"Ignorance is Not Bliss": Designing Personalized Moderation to Address Ableist Hate on Social Media
Sharon Heung, Lucy Jiang, Shiri Azenkot, Aditya Vashistha
TL;DR
This work addresses the persistence of ableist hate on social media and the inadequacy of platform-wide moderation to protect disabled users. Through 23 interviews and eight focus groups employing design probes, it explores how personalized moderation can filter and present ableist content, with a preference for filtering by ableist types and using content warnings over full removal. Key findings reveal distrust in AI accuracy, contextual challenges of identifying ableism, and the importance of agency, reversibility, and transparency in design.
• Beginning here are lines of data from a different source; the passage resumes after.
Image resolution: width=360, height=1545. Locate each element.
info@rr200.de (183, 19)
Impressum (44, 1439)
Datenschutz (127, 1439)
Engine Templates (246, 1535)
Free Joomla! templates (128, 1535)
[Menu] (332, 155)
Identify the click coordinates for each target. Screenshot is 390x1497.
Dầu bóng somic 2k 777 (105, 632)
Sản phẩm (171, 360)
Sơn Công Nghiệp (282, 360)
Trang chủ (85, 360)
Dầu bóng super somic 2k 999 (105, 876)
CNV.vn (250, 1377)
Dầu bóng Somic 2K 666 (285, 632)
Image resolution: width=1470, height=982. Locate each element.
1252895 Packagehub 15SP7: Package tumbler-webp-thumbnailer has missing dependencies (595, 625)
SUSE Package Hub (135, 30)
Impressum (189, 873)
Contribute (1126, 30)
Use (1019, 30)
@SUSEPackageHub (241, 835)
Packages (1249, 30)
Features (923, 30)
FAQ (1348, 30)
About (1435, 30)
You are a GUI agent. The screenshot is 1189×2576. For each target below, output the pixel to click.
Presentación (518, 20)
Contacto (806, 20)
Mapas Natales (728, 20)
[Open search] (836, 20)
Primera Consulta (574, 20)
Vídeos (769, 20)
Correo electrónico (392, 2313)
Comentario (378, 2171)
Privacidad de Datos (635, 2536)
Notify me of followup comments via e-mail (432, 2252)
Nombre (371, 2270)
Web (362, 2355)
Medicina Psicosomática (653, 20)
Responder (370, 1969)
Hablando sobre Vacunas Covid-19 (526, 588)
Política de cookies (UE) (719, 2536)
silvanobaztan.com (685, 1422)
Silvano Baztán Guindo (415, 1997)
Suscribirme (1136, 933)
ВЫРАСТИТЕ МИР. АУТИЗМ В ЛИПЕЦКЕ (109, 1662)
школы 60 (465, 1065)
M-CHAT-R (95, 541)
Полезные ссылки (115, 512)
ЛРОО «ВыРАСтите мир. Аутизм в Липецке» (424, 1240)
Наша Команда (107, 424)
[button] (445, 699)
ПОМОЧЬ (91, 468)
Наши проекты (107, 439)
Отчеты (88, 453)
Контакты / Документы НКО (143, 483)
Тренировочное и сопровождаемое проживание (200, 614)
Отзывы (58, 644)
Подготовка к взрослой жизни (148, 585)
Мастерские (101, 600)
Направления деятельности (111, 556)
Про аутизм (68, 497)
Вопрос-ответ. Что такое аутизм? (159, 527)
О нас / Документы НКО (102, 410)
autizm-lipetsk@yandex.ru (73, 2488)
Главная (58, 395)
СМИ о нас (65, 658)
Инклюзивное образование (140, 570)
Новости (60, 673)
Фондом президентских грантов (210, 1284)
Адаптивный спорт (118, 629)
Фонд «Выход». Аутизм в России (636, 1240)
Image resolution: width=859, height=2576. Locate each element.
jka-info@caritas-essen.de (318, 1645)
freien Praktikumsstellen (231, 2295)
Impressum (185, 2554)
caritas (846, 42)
The study offers concrete design recommendations to enhance safety and usability of personalized moderation for ableism, with implications for broader identity-based harms and platform responsibility.
Abstract
Disabled people on social media often experience ableist hate and microaggressions. Prior work has shown that platform moderation often fails to remove ableist hate leaving disabled users exposed to harmful content. This paper examines how personalized moderation can safeguard users from viewing ableist comments. During interviews and focus groups with 23 disabled social media users, we presented design probes to elicit perceptions on configuring their filters of ableist speech (e.g. intensity of ableism and types of ableism) and customizing the presentation of the ableist speech to mitigate the harm (e.g. AI rephrasing the comment and content warnings). We found that participants preferred configuring their filters through types of ableist speech and favored content warnings. We surface participants distrust in AI-based moderation, skepticism in AI's accuracy, and varied tolerances in viewing ableist hate. Finally we share design recommendations to support users' agency, mitigate harm from hate, and promote safety.